SUPPLIED INFORMATION below:

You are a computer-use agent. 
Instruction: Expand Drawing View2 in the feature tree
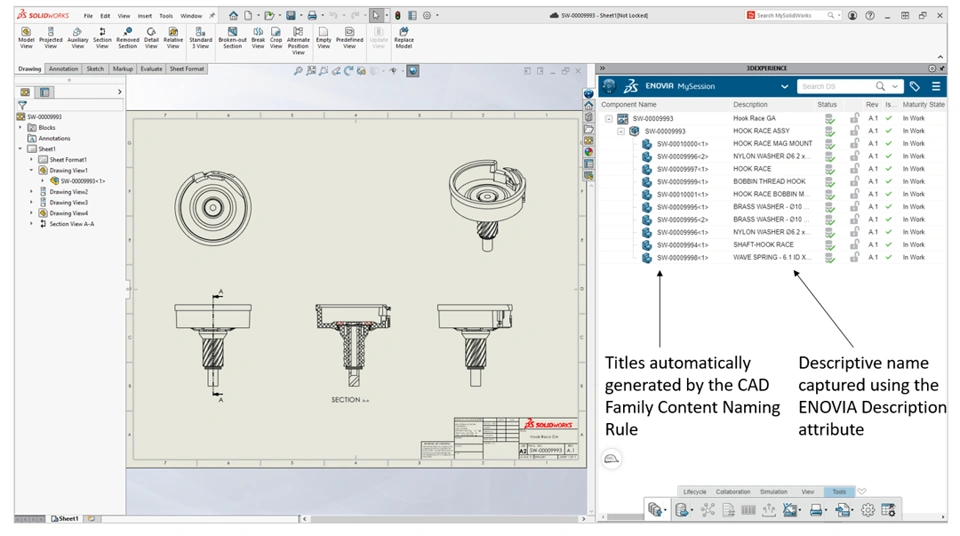[x=31, y=192]
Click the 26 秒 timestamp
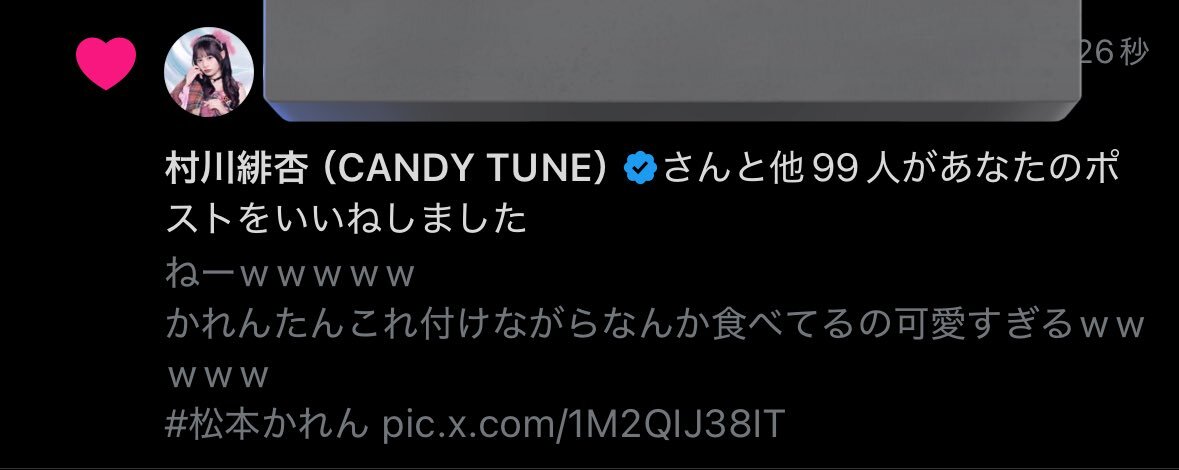Screen dimensions: 1179x470 tap(1114, 53)
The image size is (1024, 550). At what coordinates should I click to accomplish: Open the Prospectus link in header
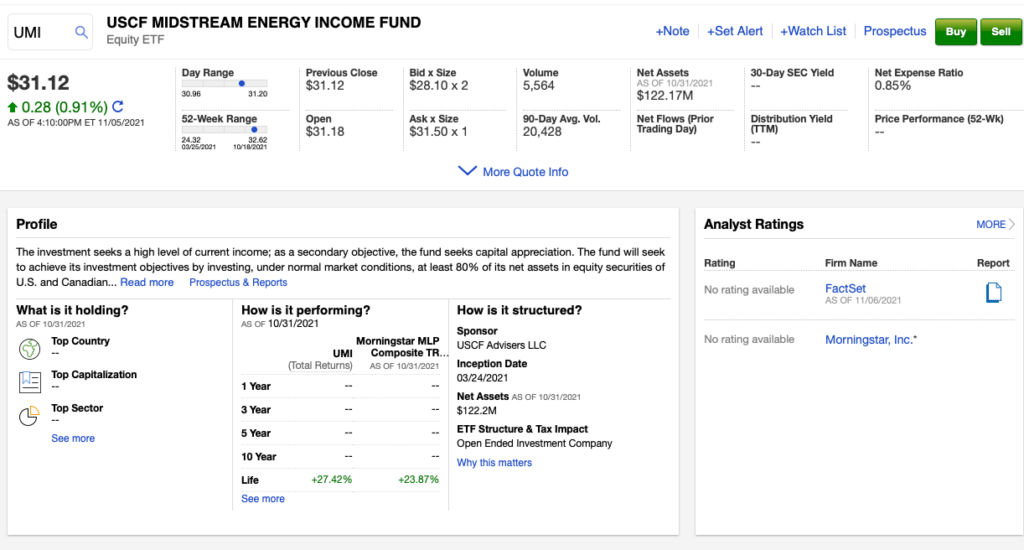coord(895,31)
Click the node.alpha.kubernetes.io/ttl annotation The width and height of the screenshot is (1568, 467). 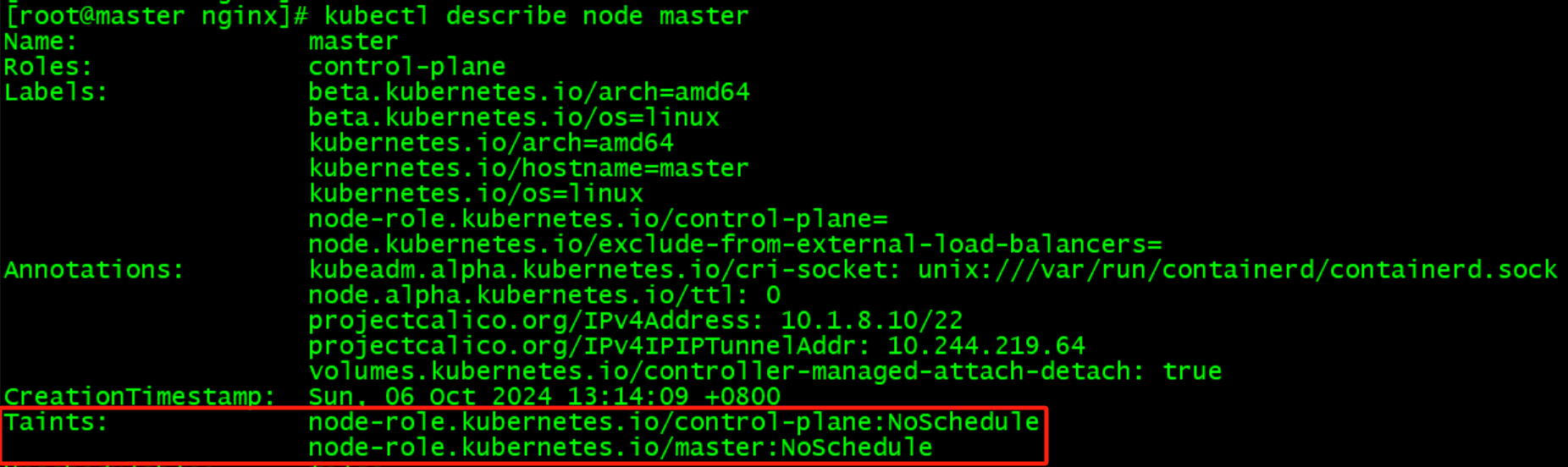544,295
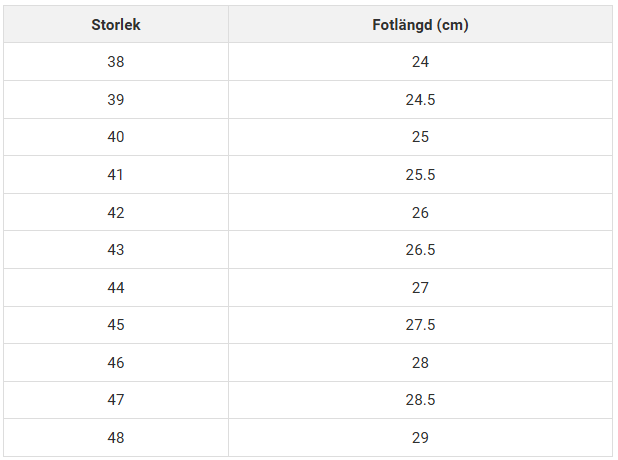The width and height of the screenshot is (618, 460).
Task: Choose size 41 in the table
Action: (116, 175)
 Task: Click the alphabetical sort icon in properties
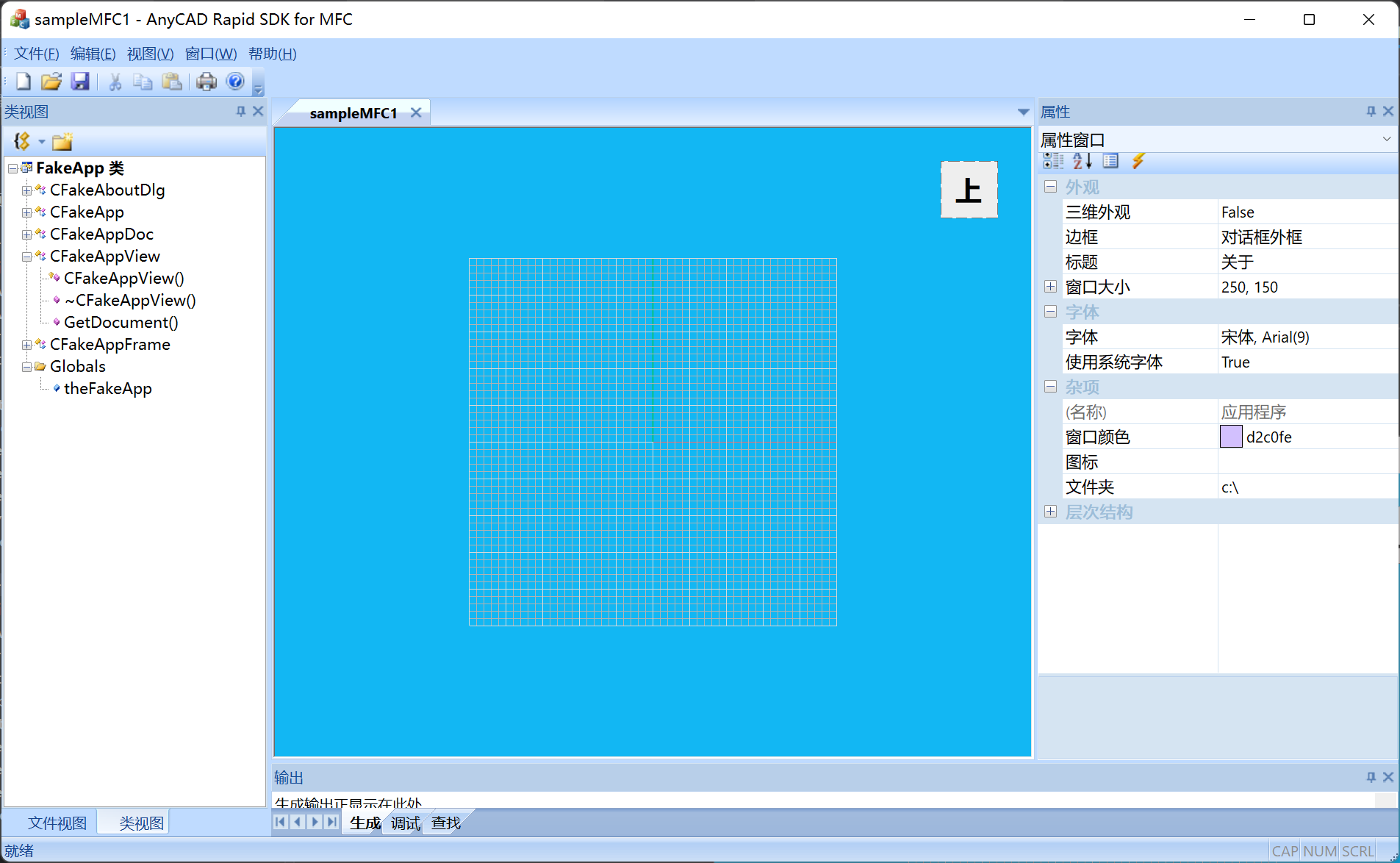(1082, 161)
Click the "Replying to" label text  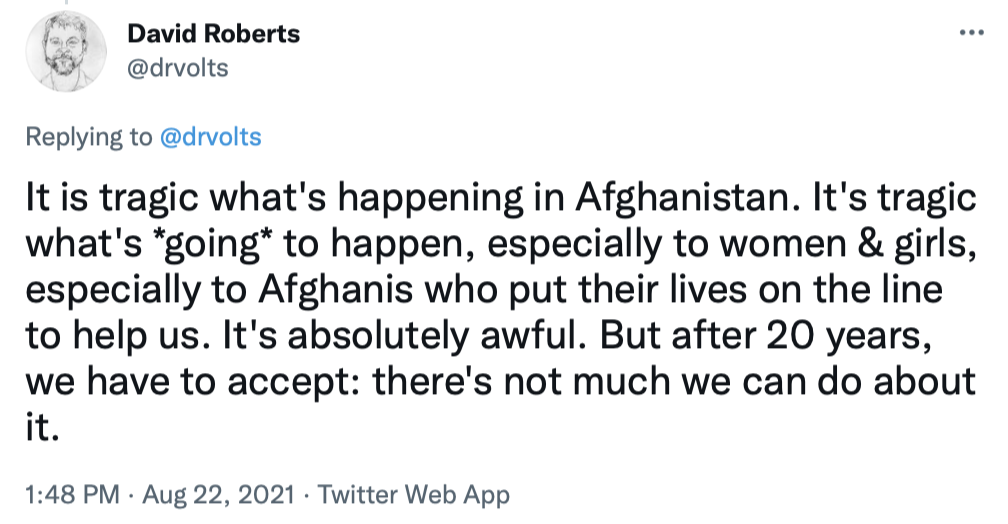point(88,136)
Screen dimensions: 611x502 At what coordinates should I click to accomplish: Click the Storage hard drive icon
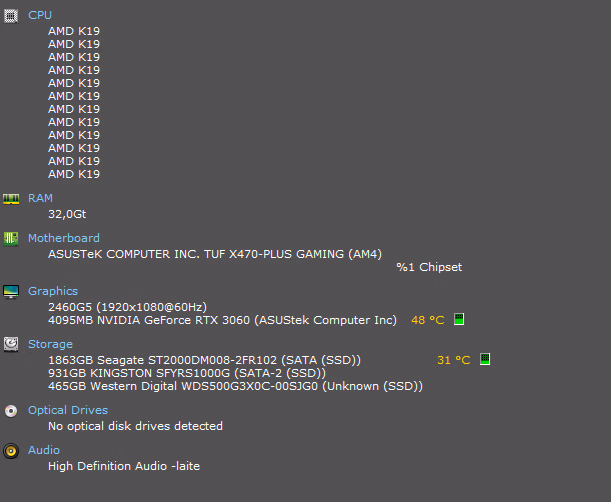click(11, 345)
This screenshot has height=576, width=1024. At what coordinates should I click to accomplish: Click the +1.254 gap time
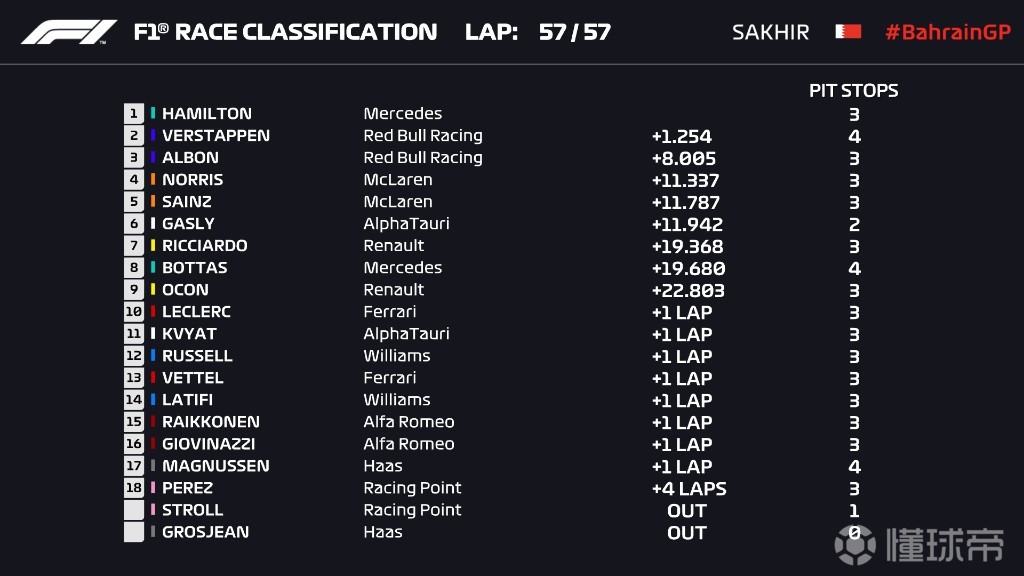[x=681, y=137]
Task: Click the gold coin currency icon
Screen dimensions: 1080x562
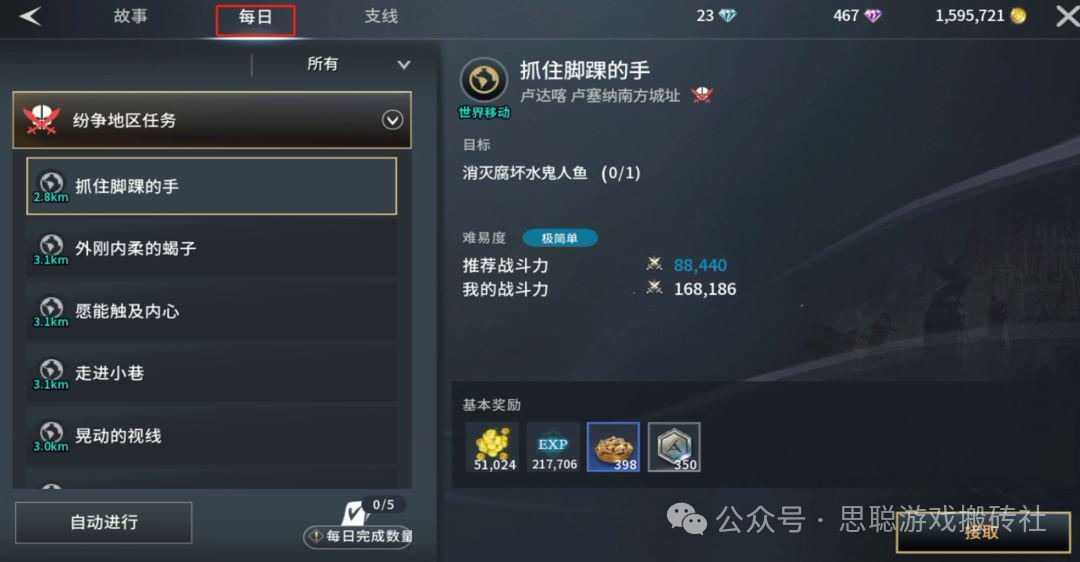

End of SUPPLIED INFORMATION.

Write out exactly, please, the lines that start at the one containing "Task: Click the gold coin currency icon" and run through the final line of the entries, both included, leaving pictures out.

*RESPONSE TO THE TASK*:
Task: Click the gold coin currency icon
Screen dimensions: 1080x562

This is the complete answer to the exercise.